Tuesday, August 23, 2005

Renewed

At the beginning of this month I went to my church’s summer camp. The theme was Renewal. I knew I needed that, but I was also working on the teen program which didn’t leave much personal time. However, I was optimistic that the teens would not take up too much of my energy—wrong! I arrived at camp tired and worn out, more spiritually than physically, and it seemed that there were those determined to make me feel even more that way. We got off to a rough start and I was asking God where was I going to find the strength to continue not only in teen leadership but in the other ministries I had agreed to take on in the fall. If I can’t handle this one thing, what was I going to do with more? I just felt like I had nothing more to give to the teens or anyone. I hated that feeling and I hated how it made me act towards others, but I didn’t know how to resolve it.

On Sunday evening we had a worship time in which God gave me a vision. Not a vision as in “the angel of the Lord appeared to me . . . “ but more of a metaphor for where I was (dry) and where God is.

I thought of wells. Each of us has our own well to drink from and to share with others. When you well gets low, the water gets muddy, so you find someone around you who is willing to share their clean water with you until the water level rises again in your own well.

I felt like that person whose well only had mud in the bottom. However, the other people who would normally give me a refreshing drink were low on water, too. I was getting possessive of what little water I had and was tired of the muddy water others offered me.

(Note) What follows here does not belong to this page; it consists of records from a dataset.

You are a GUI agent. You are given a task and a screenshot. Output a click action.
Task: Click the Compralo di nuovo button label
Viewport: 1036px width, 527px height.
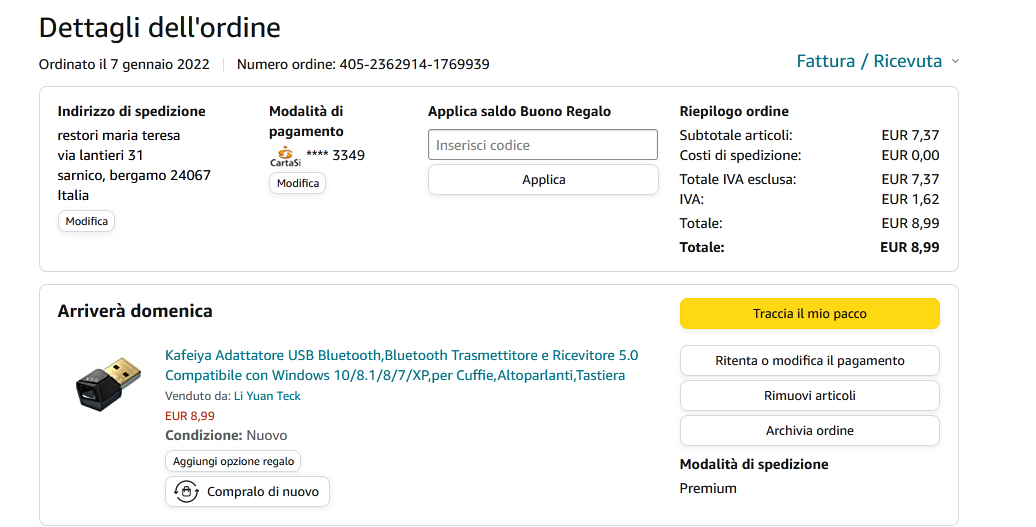263,492

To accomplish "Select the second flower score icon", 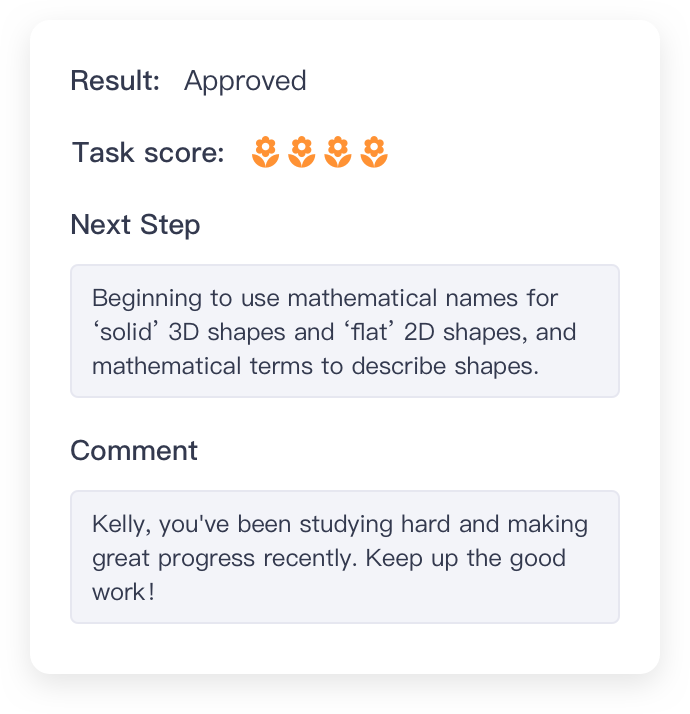I will (302, 152).
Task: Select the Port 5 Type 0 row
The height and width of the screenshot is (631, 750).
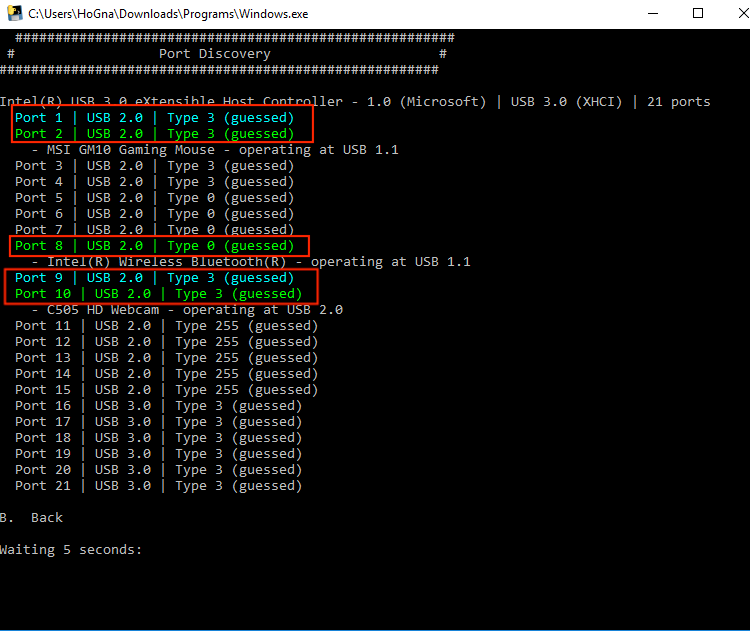Action: coord(154,198)
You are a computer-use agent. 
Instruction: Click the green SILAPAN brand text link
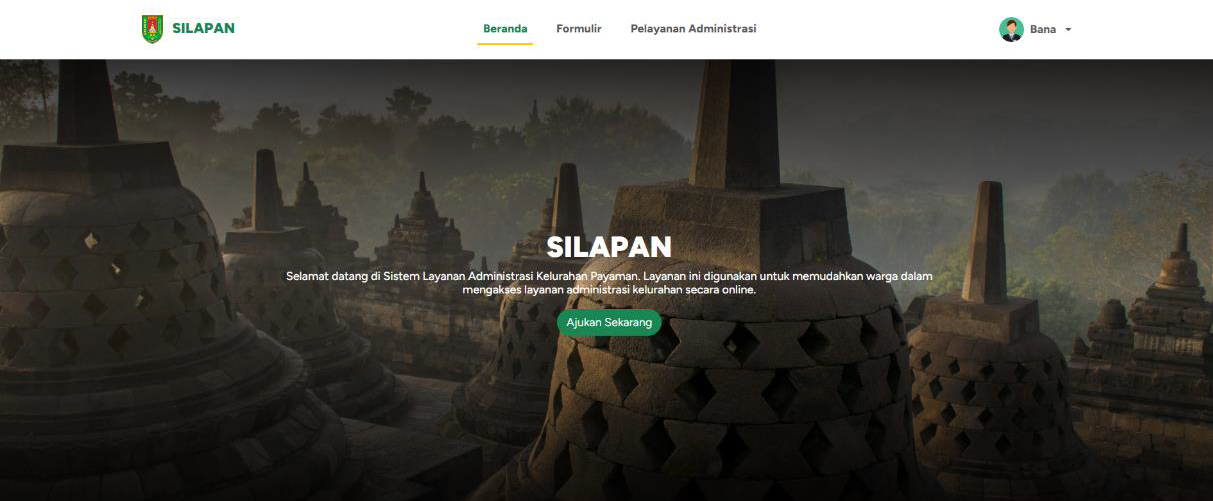[203, 29]
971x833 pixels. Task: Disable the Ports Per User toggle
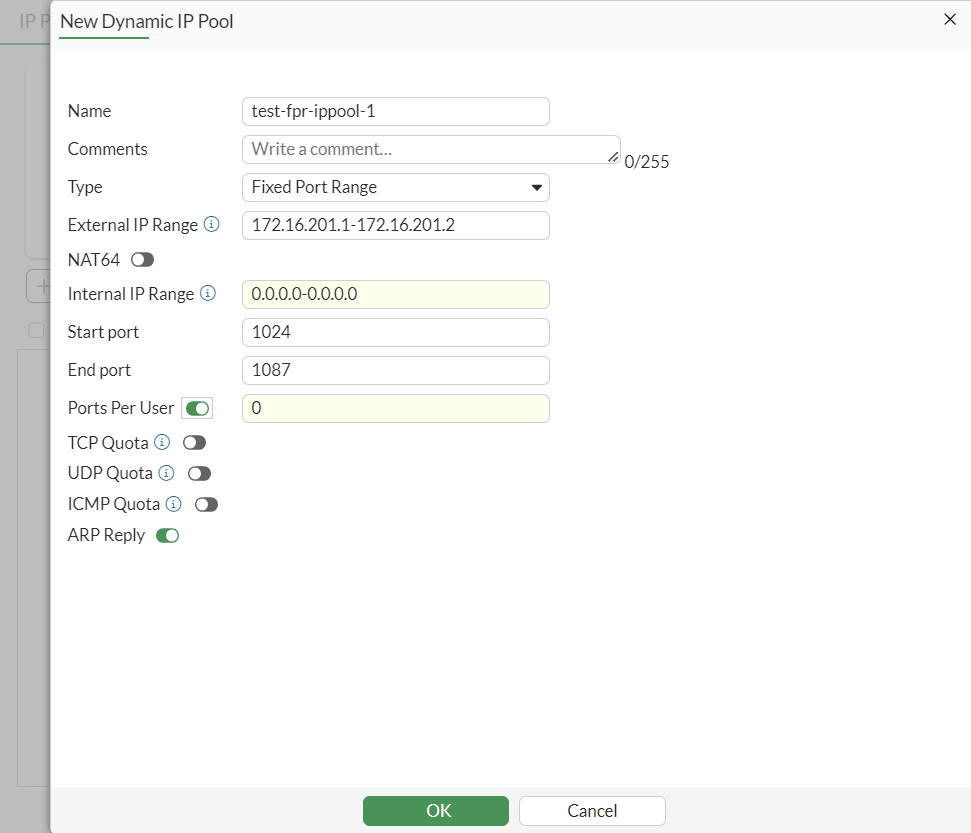197,407
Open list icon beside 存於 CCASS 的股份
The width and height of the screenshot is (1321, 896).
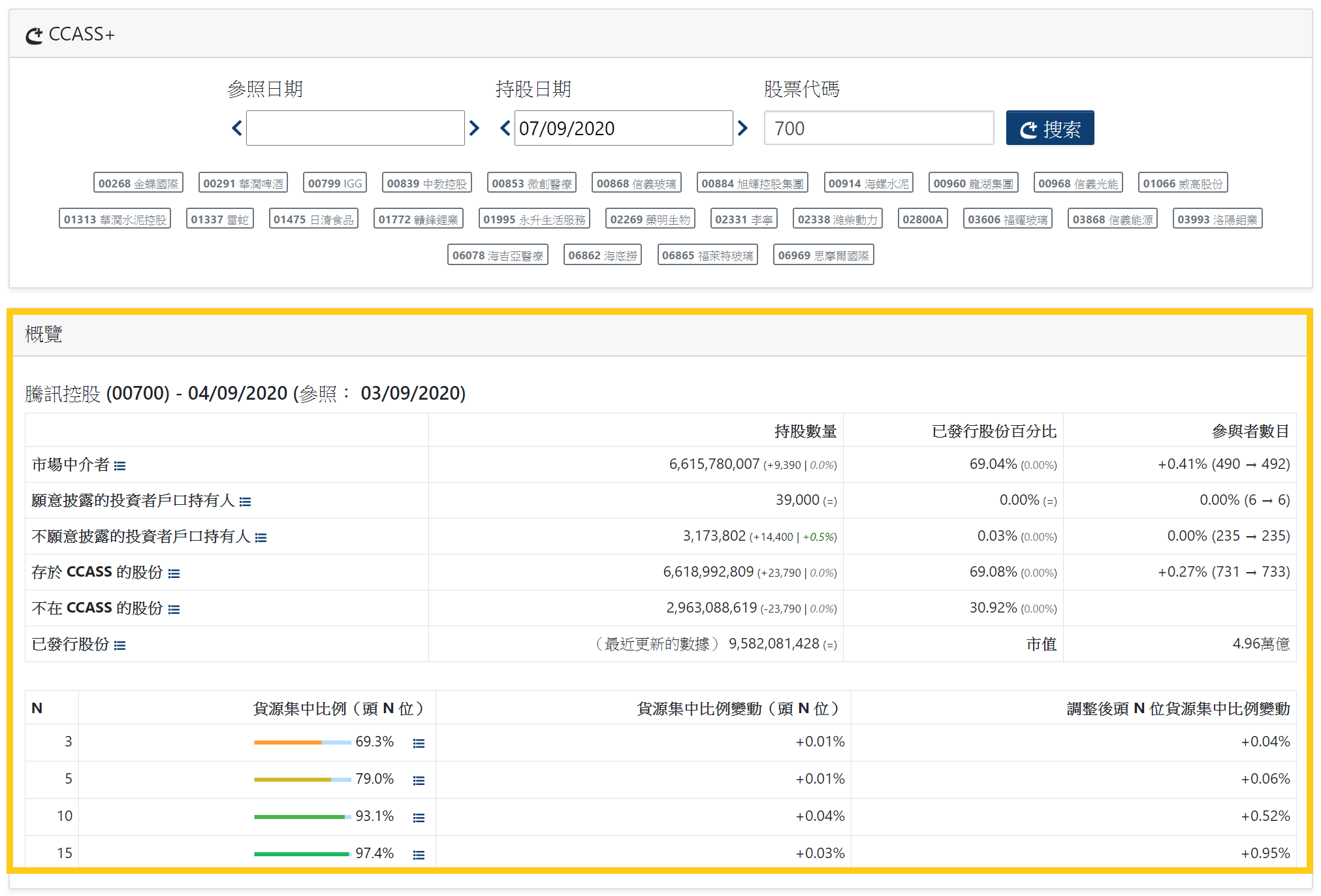click(174, 573)
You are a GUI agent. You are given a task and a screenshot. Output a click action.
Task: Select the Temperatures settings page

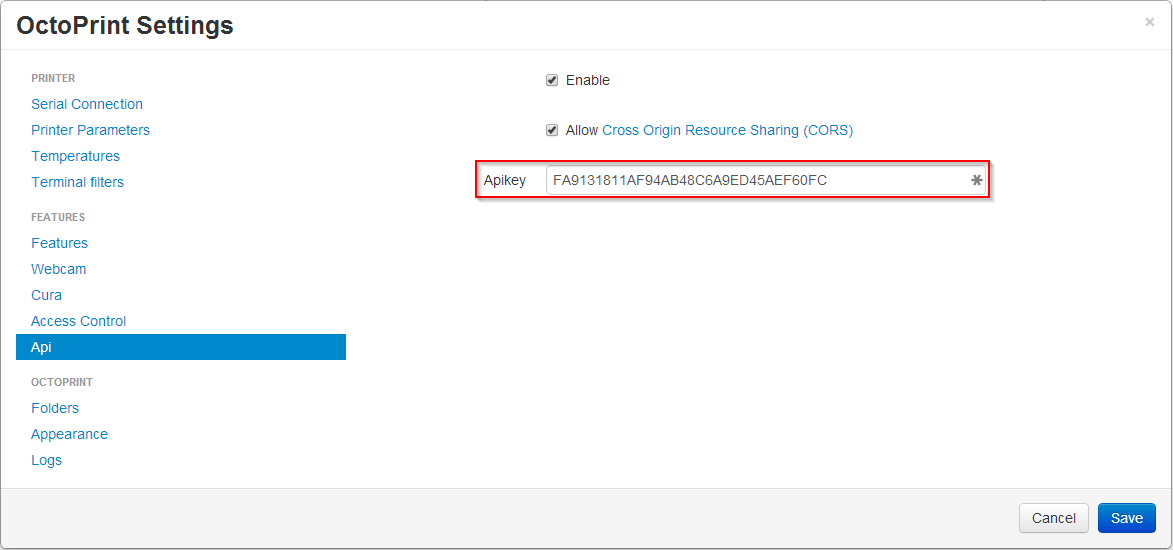[75, 156]
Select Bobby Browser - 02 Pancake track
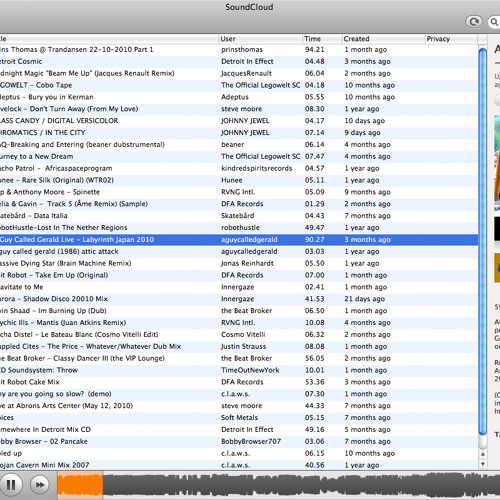This screenshot has height=500, width=500. pos(239,441)
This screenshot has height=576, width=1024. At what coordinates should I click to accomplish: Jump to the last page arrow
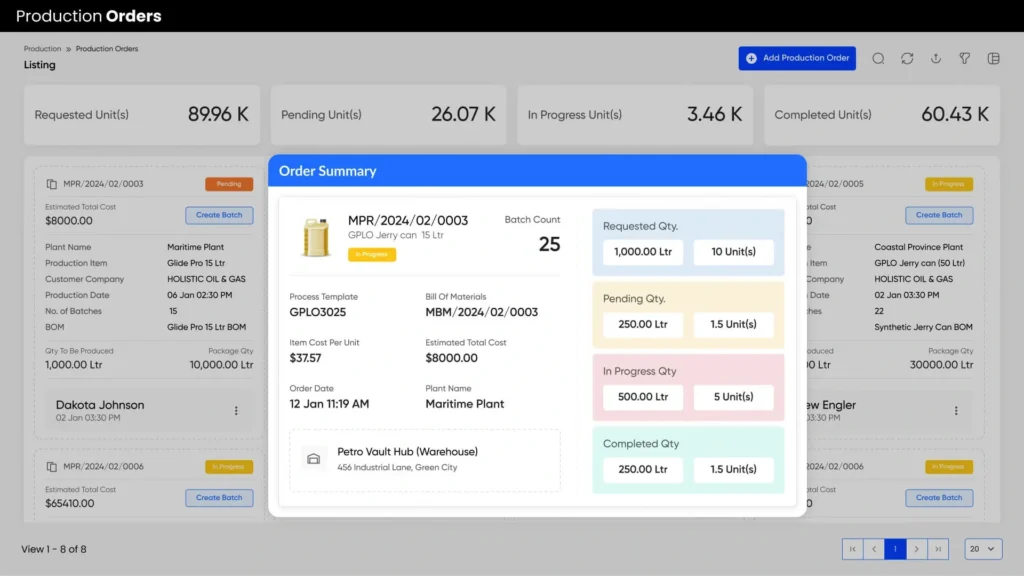tap(938, 548)

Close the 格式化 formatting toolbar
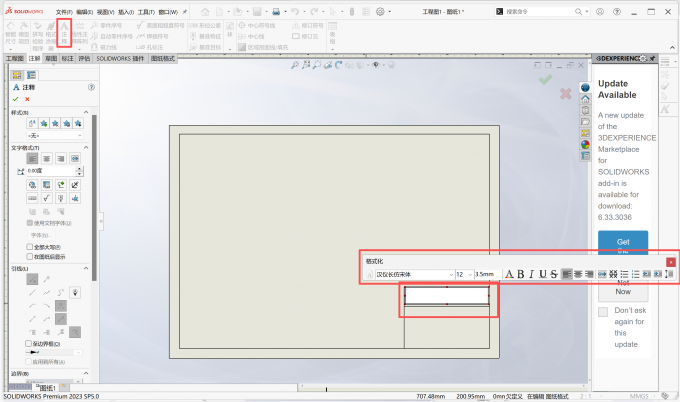coord(671,261)
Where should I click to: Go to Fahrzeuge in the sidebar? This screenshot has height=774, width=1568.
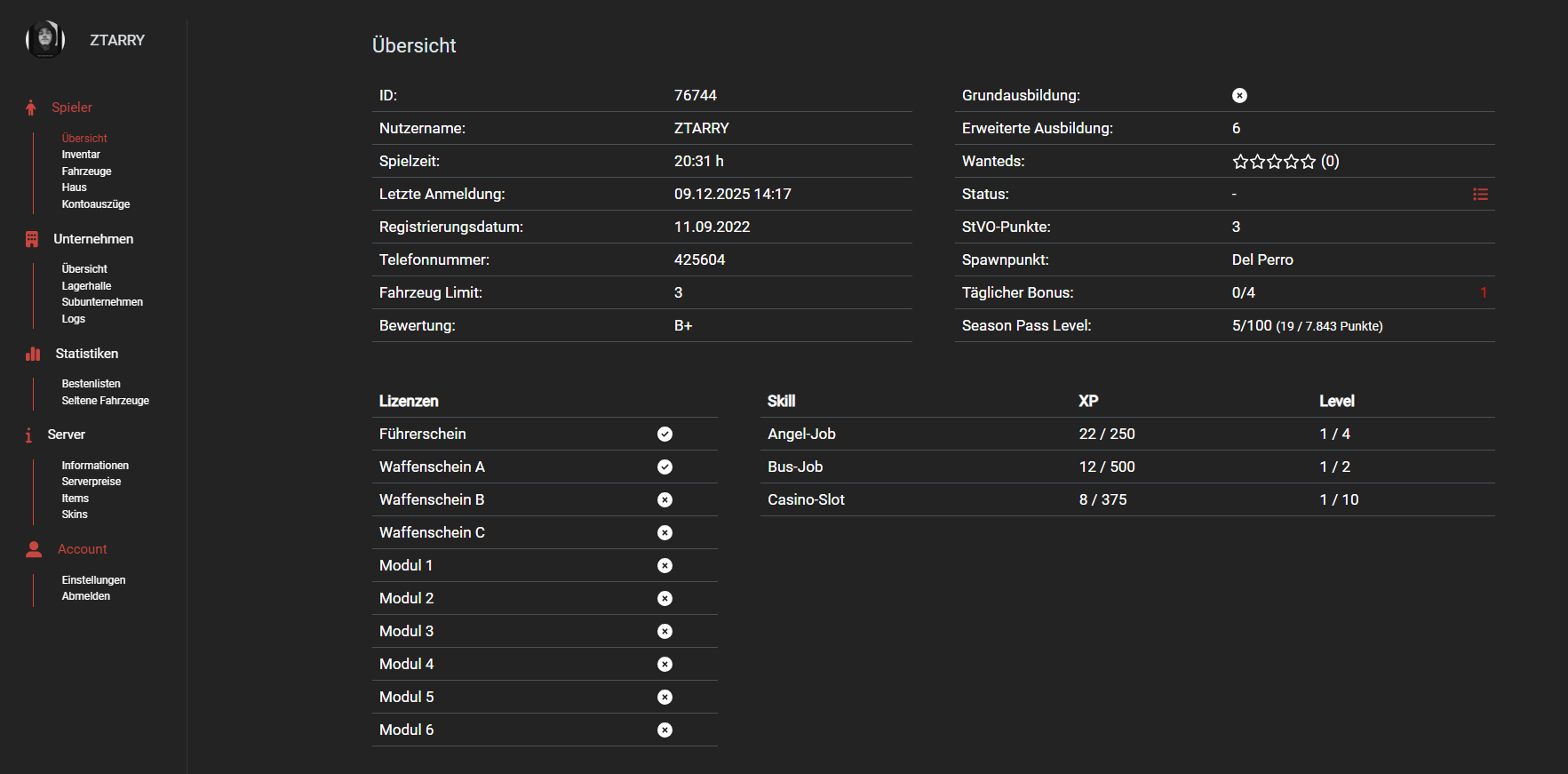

But then I realized that there was a well in the center of us all: God’s Well. God’s Well is always full of fresh water and always ready to share. In fact, you can take more than a cup of water to drink at God’s Well, you can bring buckets back to your empty well and fill it with fresh, clean water to replenish it.

Once you find God’s Well, you never have to worry about running out of water. You can share freely and drink freely and never have to drink muddy water again.

Since God has given me this vision of his unending and inexhaustible love, I have indeed felt renewed. When I feel at the end of myself, I close my eyes and imagine taking a long drink from God’s Well. I realize that nothing I do is on my own strength, skill, or talent—it’s all from God’s good gifts to me. I just need a long refreshing drink from God’s Well.

Thursday, August 11, 2005

The Power of Cheese

Last week Chuck and I took a “Wine 101” class. It was a three hour class giving you an overview of wines and cheeses. The goal of the class was for you to figure out what kinds of wine you like and a little bit about what makes the flavors of wine. It also was set up for you to try some cheese pairings. I was all into the wine aspect, but the cheese . . . well I was not looking forward to that. I call myself a “cheese wimp” because anything beyond cheddar is pushing it for me. I will eat brie or swiss (only melted) but just about everything else is out of my league. I know so many people who enjoy cheeses and I never understood the wimpyness of my palette, so I decided to be brave and plan to try all the cheeses no matter what they brought out.

When the time came for the cheese plate to appear, all kinds of crumbly, hard, and mold-marbled slabs were placed before me. I thought this plate of enormous slices were to share, but noooo, they were all for me: Two goat cheeses, one sheep, one stinky and one blue. I was thinking of backing out. But I decided to hang in there. We started with the goat cheese (the “milder” ones) and worked our way to the blue. All night I stared at the blue cheese, telling myself that those dark veins were really spinach and not mold. I pretty-much suffered my way around the plate, however most of them were not as bad as I expected, though I still did not enjoy them. Then it came time for the blue cheese—the thing I had been dreading all night. Someone came around with slices of more blue cheese because most people had already eaten their first helping with relish. She got to me and she gave me this look of surprise when she saw my untouched triangle of moldy cheese. I said, “I think this will be enough,” and gulped. For my first bite I spread just a teeny tiny bit of blue cheese on my bread because my past experiences have not been very good. I took a bite and . . .I liked it. I really liked it. I even began eating forkfuls without bread. Now, I don’t know if it was the wine pared with the cheese, the really good quality cheese, the 13 wines I had beforehand, a new-found love for blue cheese, or heroine injected in the cheese itself, but I woke up the next morning craving it. Maybe my cheese wimp days are over.